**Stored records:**
[Start of section]

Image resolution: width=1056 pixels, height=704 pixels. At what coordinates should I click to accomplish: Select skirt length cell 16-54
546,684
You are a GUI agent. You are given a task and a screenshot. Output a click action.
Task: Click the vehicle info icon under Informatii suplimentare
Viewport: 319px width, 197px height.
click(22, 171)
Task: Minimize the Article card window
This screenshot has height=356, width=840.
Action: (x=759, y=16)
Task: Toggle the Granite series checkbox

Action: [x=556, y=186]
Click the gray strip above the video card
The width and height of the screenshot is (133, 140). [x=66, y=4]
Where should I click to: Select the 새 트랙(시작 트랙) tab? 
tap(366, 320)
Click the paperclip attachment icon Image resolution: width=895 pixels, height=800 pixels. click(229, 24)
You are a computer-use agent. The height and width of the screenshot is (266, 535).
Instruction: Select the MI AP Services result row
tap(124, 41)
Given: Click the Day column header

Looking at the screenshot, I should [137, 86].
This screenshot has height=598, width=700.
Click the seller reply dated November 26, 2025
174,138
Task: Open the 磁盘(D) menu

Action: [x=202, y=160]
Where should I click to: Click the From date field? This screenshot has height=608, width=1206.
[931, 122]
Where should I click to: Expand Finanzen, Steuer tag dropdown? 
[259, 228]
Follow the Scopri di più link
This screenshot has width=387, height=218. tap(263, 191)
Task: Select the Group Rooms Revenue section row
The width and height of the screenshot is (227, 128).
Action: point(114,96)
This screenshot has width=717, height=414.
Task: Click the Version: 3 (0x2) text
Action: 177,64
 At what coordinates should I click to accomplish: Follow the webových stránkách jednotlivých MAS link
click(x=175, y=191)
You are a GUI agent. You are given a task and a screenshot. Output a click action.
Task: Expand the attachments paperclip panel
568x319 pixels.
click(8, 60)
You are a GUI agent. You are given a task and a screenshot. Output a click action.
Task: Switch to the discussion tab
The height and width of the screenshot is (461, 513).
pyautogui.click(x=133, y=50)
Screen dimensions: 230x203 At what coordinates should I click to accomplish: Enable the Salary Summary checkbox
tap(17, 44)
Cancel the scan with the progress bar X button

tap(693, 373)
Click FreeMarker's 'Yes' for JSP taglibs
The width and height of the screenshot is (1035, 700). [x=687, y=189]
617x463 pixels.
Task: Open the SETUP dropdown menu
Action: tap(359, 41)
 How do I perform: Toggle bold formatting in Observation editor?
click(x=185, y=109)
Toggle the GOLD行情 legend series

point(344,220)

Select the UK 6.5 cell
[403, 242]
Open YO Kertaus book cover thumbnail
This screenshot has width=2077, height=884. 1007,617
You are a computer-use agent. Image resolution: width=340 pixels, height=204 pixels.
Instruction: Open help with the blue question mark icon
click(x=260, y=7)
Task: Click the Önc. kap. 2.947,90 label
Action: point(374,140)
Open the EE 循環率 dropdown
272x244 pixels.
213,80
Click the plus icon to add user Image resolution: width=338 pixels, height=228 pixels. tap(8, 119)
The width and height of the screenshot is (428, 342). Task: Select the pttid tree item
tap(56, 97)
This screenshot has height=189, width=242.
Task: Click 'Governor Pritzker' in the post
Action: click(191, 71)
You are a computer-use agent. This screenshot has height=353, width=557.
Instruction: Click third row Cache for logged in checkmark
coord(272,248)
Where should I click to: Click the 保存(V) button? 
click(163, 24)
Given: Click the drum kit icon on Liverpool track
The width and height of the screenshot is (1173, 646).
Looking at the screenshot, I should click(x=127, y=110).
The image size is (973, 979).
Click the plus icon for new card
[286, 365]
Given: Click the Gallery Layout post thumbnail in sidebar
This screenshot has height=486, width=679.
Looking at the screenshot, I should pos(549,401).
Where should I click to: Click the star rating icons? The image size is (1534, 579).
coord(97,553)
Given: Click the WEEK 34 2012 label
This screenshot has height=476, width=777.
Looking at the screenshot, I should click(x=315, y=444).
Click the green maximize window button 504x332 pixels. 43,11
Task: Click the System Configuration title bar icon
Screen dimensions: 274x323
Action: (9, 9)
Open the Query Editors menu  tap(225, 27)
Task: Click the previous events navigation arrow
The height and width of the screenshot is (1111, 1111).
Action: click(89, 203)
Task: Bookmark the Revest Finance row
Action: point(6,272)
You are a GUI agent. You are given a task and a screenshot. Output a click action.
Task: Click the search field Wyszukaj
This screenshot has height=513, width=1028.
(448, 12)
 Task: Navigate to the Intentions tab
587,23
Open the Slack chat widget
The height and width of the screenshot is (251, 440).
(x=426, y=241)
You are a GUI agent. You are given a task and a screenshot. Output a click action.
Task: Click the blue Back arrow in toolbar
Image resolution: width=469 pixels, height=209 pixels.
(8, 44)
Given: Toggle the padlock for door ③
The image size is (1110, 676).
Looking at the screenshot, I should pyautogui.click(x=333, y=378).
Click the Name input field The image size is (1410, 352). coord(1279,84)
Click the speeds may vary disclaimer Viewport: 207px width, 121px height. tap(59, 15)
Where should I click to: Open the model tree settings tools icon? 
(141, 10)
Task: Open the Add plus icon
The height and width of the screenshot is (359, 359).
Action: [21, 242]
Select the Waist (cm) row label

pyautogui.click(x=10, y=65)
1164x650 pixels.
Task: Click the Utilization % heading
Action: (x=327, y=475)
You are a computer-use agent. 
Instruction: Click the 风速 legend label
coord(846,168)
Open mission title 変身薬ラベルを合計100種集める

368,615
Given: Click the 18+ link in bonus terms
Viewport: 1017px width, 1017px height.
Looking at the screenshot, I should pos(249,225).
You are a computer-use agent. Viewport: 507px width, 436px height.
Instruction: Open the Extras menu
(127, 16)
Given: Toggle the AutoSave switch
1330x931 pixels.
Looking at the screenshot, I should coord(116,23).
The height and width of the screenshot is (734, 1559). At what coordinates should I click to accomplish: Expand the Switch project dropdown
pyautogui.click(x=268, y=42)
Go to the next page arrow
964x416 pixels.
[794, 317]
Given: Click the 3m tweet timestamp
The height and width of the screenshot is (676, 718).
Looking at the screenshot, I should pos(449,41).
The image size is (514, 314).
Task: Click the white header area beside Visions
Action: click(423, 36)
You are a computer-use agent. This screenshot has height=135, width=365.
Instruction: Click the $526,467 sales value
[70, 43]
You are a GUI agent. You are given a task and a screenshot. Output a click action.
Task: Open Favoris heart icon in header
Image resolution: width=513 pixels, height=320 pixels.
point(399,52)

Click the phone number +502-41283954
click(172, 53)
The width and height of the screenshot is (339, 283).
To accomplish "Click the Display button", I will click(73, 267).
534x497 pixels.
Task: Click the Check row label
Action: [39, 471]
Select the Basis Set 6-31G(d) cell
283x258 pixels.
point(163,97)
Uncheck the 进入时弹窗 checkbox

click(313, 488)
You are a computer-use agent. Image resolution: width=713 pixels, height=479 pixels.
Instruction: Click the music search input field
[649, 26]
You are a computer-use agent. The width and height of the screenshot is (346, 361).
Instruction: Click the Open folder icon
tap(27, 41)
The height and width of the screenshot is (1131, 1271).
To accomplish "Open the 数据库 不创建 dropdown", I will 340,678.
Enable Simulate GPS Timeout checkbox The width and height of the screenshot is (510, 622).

[End of section]

**YOUR GOAL:** So that nothing is lost, transcribe each entry exactly as written.

**RESULT BELOW:**
Image resolution: width=1056 pixels, height=704 pixels. At what coordinates should I click to accomplish: Select skirt length cell 16-54
546,684
You are a GUI agent. You are given a task and a screenshot. Output a click action.
Task: Click the vehicle info icon under Informatii suplimentare
Viewport: 319px width, 197px height.
click(22, 171)
Task: Minimize the Article card window
This screenshot has height=356, width=840.
Action: (x=759, y=16)
Task: Toggle the Granite series checkbox

Action: [x=556, y=186]
Click the gray strip above the video card
The width and height of the screenshot is (133, 140). [x=66, y=4]
Where should I click to: Select the 새 트랙(시작 트랙) tab? 
tap(366, 320)
Click the paperclip attachment icon Image resolution: width=895 pixels, height=800 pixels. click(229, 24)
You are a computer-use agent. The height and width of the screenshot is (266, 535).
Instruction: Select the MI AP Services result row
tap(124, 41)
Given: Click the Day column header

Looking at the screenshot, I should [137, 86].
This screenshot has height=598, width=700.
Click the seller reply dated November 26, 2025
174,138
Task: Open the 磁盘(D) menu

Action: [x=202, y=160]
Where should I click to: Click the From date field? This screenshot has height=608, width=1206.
[931, 122]
Where should I click to: Expand Finanzen, Steuer tag dropdown? 
[259, 228]
Follow the Scopri di più link
This screenshot has width=387, height=218. tap(263, 191)
Task: Select the Group Rooms Revenue section row
The width and height of the screenshot is (227, 128).
Action: point(114,96)
This screenshot has width=717, height=414.
Task: Click the Version: 3 (0x2) text
Action: 177,64
 At what coordinates should I click to accomplish: Follow the webových stránkách jednotlivých MAS link
click(x=175, y=191)
You are a GUI agent. You are given a task and a screenshot. Output a click action.
Task: Expand the attachments paperclip panel
568x319 pixels.
click(8, 60)
You are a GUI agent. You are given a task and a screenshot. Output a click action.
Task: Switch to the discussion tab
The height and width of the screenshot is (461, 513).
pyautogui.click(x=133, y=50)
Screen dimensions: 230x203 At what coordinates should I click to accomplish: Enable the Salary Summary checkbox
tap(17, 44)
Cancel the scan with the progress bar X button

tap(693, 373)
Click FreeMarker's 'Yes' for JSP taglibs
The width and height of the screenshot is (1035, 700). [x=687, y=189]
617x463 pixels.
Task: Open the SETUP dropdown menu
Action: tap(359, 41)
 How do I perform: Toggle bold formatting in Observation editor?
click(x=185, y=109)
Toggle the GOLD行情 legend series

point(344,220)

Select the UK 6.5 cell
[403, 242]
Open YO Kertaus book cover thumbnail
This screenshot has width=2077, height=884. 1007,617
You are a computer-use agent. Image resolution: width=340 pixels, height=204 pixels.
Instruction: Open help with the blue question mark icon
click(x=260, y=7)
Task: Click the Önc. kap. 2.947,90 label
Action: point(374,140)
Open the EE 循環率 dropdown
272x244 pixels.
213,80
Click the plus icon to add user Image resolution: width=338 pixels, height=228 pixels. tap(8, 119)
The width and height of the screenshot is (428, 342). Task: Select the pttid tree item
tap(56, 97)
This screenshot has height=189, width=242.
Task: Click 'Governor Pritzker' in the post
Action: click(191, 71)
You are a computer-use agent. This screenshot has height=353, width=557.
Instruction: Click third row Cache for logged in checkmark
coord(272,248)
Where should I click to: Click the 保存(V) button? 
click(163, 24)
Given: Click the drum kit icon on Liverpool track
The width and height of the screenshot is (1173, 646).
Looking at the screenshot, I should click(x=127, y=110).
The image size is (973, 979).
Click the plus icon for new card
[286, 365]
Given: Click the Gallery Layout post thumbnail in sidebar
This screenshot has height=486, width=679.
Looking at the screenshot, I should pos(549,401).
Where should I click to: Click the star rating icons? The image size is (1534, 579).
coord(97,553)
Given: Click the WEEK 34 2012 label
This screenshot has height=476, width=777.
Looking at the screenshot, I should click(x=315, y=444).
Click the green maximize window button 504x332 pixels. 43,11
Task: Click the System Configuration title bar icon
Screen dimensions: 274x323
Action: (9, 9)
Open the Query Editors menu  tap(225, 27)
Task: Click the previous events navigation arrow
The height and width of the screenshot is (1111, 1111).
Action: click(89, 203)
Task: Bookmark the Revest Finance row
Action: point(6,272)
You are a GUI agent. You are given a task and a screenshot. Output a click action.
Task: Click the search field Wyszukaj
This screenshot has height=513, width=1028.
(448, 12)
 Task: Navigate to the Intentions tab
587,23
Open the Slack chat widget
The height and width of the screenshot is (251, 440).
(x=426, y=241)
You are a GUI agent. You are given a task and a screenshot. Output a click action.
Task: Click the blue Back arrow in toolbar
Image resolution: width=469 pixels, height=209 pixels.
(8, 44)
Given: Toggle the padlock for door ③
The image size is (1110, 676).
Looking at the screenshot, I should pyautogui.click(x=333, y=378).
Click the Name input field The image size is (1410, 352). coord(1279,84)
Click the speeds may vary disclaimer Viewport: 207px width, 121px height. tap(59, 15)
Where should I click to: Open the model tree settings tools icon? 
(141, 10)
Task: Open the Add plus icon
The height and width of the screenshot is (359, 359).
Action: [21, 242]
Select the Waist (cm) row label

pyautogui.click(x=10, y=65)
1164x650 pixels.
Task: Click the Utilization % heading
Action: (x=327, y=475)
You are a computer-use agent. 
Instruction: Click the 风速 legend label
coord(846,168)
Open mission title 変身薬ラベルを合計100種集める

368,615
Given: Click the 18+ link in bonus terms
Viewport: 1017px width, 1017px height.
Looking at the screenshot, I should pos(249,225).
You are a computer-use agent. Viewport: 507px width, 436px height.
Instruction: Open the Extras menu
(127, 16)
Given: Toggle the AutoSave switch
1330x931 pixels.
Looking at the screenshot, I should coord(116,23).
The height and width of the screenshot is (734, 1559). At what coordinates should I click to accomplish: Expand the Switch project dropdown
pyautogui.click(x=268, y=42)
Go to the next page arrow
964x416 pixels.
[794, 317]
Given: Click the 3m tweet timestamp
The height and width of the screenshot is (676, 718).
Looking at the screenshot, I should pos(449,41).
The image size is (514, 314).
Task: Click the white header area beside Visions
Action: click(423, 36)
You are a computer-use agent. This screenshot has height=135, width=365.
Instruction: Click the $526,467 sales value
[70, 43]
You are a GUI agent. You are given a task and a screenshot. Output a click action.
Task: Open Favoris heart icon in header
Image resolution: width=513 pixels, height=320 pixels.
point(399,52)

Click the phone number +502-41283954
click(172, 53)
The width and height of the screenshot is (339, 283).
To accomplish "Click the Display button", I will click(73, 267).
534x497 pixels.
Task: Click the Check row label
Action: [39, 471]
Select the Basis Set 6-31G(d) cell
283x258 pixels.
point(163,97)
Uncheck the 进入时弹窗 checkbox

click(313, 488)
You are a computer-use agent. Image resolution: width=713 pixels, height=479 pixels.
Instruction: Click the music search input field
[649, 26]
You are a computer-use agent. The width and height of the screenshot is (346, 361).
Instruction: Click the Open folder icon
tap(27, 41)
The height and width of the screenshot is (1131, 1271).
To accomplish "Open the 数据库 不创建 dropdown", I will 340,678.
Enable Simulate GPS Timeout checkbox The width and height of the screenshot is (510, 622).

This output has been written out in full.